The western hook-nosed snake, a small snake endemic to the deserts of the United States and Mexico, is famous for the shape of its snout and for farting to confuse its enemies.

Cobras and rattlesnakes have their deadly venom, constrictors like pythons and Boa have their strong musculature, but the western hook-nosed snake doesn’t have either, so it relies on a more unusual defense mechanism – farting. When threatened, it emits rumbling air bubbles from the cloaca – the common opening for excretion at a snake’s rear end. Known and cloacal popping or defensive flatulence, this strange means of defense is designed to confuse predators long enough for the snakes to escape.

Photo: Ashley Wahlberg/Flickr

Bruce Young, an experimental morphologist at Lafayette College in Easton, Pennsylvania, told Discover Magazine that western hook-nosed snakes produce their characteristic farts by using two sets of muscles to isolate a compressed pocket of air and then contract the cloacal sphincter to forcefully expel it.

The farting sound produced by these small snakes can travel up to 6’6 ft., it’s only about two-tenths of a second long, and is usually repetitive. While not the noisiest farts by human standards – although they tend to produce a higher pitch – to other animals they can be quite confusing.


Western hook-nosed snakes apparently pull no punches when they fart.
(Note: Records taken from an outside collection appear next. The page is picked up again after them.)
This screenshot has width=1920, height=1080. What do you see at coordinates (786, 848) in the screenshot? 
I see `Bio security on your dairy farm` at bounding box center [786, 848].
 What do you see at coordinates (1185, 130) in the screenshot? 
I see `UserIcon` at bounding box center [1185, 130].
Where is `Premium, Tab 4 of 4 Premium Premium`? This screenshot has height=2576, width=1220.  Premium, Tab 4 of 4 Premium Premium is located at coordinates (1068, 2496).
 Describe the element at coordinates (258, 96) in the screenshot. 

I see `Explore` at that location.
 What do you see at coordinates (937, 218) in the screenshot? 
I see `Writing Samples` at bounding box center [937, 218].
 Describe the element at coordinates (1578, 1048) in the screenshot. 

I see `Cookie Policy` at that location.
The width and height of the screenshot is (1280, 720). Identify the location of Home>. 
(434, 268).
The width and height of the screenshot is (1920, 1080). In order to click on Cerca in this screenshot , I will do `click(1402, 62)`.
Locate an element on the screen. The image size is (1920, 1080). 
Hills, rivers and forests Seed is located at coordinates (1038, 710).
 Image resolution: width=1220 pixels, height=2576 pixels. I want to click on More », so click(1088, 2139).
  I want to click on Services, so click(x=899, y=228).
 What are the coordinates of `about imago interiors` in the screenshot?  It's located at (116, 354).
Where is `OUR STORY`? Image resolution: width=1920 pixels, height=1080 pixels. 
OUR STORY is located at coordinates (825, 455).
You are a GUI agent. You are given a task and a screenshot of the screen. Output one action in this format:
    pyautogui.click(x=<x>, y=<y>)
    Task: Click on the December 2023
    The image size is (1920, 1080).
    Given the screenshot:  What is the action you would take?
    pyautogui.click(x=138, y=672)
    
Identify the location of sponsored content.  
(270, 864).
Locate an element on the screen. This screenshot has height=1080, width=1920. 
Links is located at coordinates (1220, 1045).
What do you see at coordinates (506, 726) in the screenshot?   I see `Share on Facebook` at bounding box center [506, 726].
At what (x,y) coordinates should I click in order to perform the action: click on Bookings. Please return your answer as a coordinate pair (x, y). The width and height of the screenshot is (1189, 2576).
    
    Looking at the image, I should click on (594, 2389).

Bruce Young conducted some lab experiments and noticed that some specimens farted so powerfully that they lifted lifted themself off the ground.

“Hook-nosed snakes put so much energy into this pop that in some cases they’ll fling themselves up off the ground,” Young said.


We’ve featured some unique defense mechanisms here on Oddity Central over the years, but this one is right up there with the weirdest of them, even edging out that lizard that shoots blood from its eyes.

The western hook-nosed snake and the Arizona coral snake are the only known snake species known to use cloacal popping as a natural defense mechanism.